Nevertheless, it cannot be denied that many Americans agree with RFK Jr. that the CIA was behind the Dallas assassination, even though it’s just not so. After all, they’ve heard that tale, told in many variants, for nearly six decades, and there’s no changing that now. No matter what the IC declassifies and releases to the public from its assassination archives – as they should have long ago – some people will spin that information how they prefer, no matter what those spy files actually say. One of those people is running for president now.
This isn’t a critique of RFK Jr. His family history is tragic. I don’t think many of us would emerge entirely level-headed after watching our uncle, then father get assassinated within five years during our youth. Moreover, things can get worse than they are in the United States when it comes to disinformation driving debates. My concern is that RFK Jr.’s making conspiratorial lies acceptable, normalizing them in campaign discourse, will generate more of these toxic conspiracy theories, when what we need is fact-based and dispassionate investigation.
Which brings us to Italy.
I’m a card-carrying Italophile. I speak the language, love the culture and cuisine, and I’ve been blessed to spend a good deal of time in Italy as well as Ticino, the Italian region of Switzerland (which is close to heavenly since you’ve got everything wonderful about Italy, but things actually work). However, there’s no getting around the fact that Italy’s political culture suffers from an acute form of conspiracy-mongering which warps policy and progress.
That’s back in the news this week with the pronouncement by Giuliano Amato, who briefly served twice as Italy’s prime minister, that over four decades ago, the French military shot down an Italian airliner, killing 81 innocent people. Amato, who has beaten this drum in the past, demanded answers from Paris, including from President Emmanuel Macron, who was a toddler at the time of this disaster. Amato’s accusation was gently brushed off by the current premier, Giorgia Meloni, as Amato’s personal take only, which he should explain if he can.

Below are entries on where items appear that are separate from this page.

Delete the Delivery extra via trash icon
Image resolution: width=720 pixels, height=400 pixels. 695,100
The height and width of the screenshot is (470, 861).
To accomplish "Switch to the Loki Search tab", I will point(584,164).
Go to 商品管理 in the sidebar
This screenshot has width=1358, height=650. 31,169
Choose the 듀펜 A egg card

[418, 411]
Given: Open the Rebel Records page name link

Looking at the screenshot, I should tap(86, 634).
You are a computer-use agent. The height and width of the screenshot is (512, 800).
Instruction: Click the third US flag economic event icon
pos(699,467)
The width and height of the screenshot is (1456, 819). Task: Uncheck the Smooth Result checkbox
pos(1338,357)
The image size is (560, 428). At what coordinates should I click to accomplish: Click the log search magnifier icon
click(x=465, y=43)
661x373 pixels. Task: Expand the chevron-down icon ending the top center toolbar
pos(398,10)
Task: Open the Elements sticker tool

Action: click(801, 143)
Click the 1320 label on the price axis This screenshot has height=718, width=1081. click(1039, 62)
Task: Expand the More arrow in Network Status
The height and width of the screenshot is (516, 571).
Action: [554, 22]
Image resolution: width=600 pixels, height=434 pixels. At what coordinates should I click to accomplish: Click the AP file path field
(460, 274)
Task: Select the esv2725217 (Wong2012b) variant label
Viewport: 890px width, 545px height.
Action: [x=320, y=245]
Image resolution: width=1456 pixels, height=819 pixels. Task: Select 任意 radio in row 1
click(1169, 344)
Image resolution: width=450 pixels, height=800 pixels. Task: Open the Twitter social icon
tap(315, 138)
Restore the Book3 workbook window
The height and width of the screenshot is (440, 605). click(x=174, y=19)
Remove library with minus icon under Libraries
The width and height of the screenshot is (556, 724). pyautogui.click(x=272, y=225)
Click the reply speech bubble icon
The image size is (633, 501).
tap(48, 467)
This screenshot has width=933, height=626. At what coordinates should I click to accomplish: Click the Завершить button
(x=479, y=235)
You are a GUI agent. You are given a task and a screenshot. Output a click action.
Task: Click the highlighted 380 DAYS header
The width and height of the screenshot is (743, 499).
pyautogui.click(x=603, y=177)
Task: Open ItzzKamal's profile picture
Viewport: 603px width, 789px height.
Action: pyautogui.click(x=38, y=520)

That seems unlikely, since Amato is 85 years old. All the same, it’s not every day that the former leader of a major Western country accuses its European Union neighbor and close NATO ally of mass murder, then covering it up. The problem is that many Italians believe that Amato is telling the truth here – a horrible and shocking truth which multiple Italian governments, with NATO connivance, have covered up rather than admit.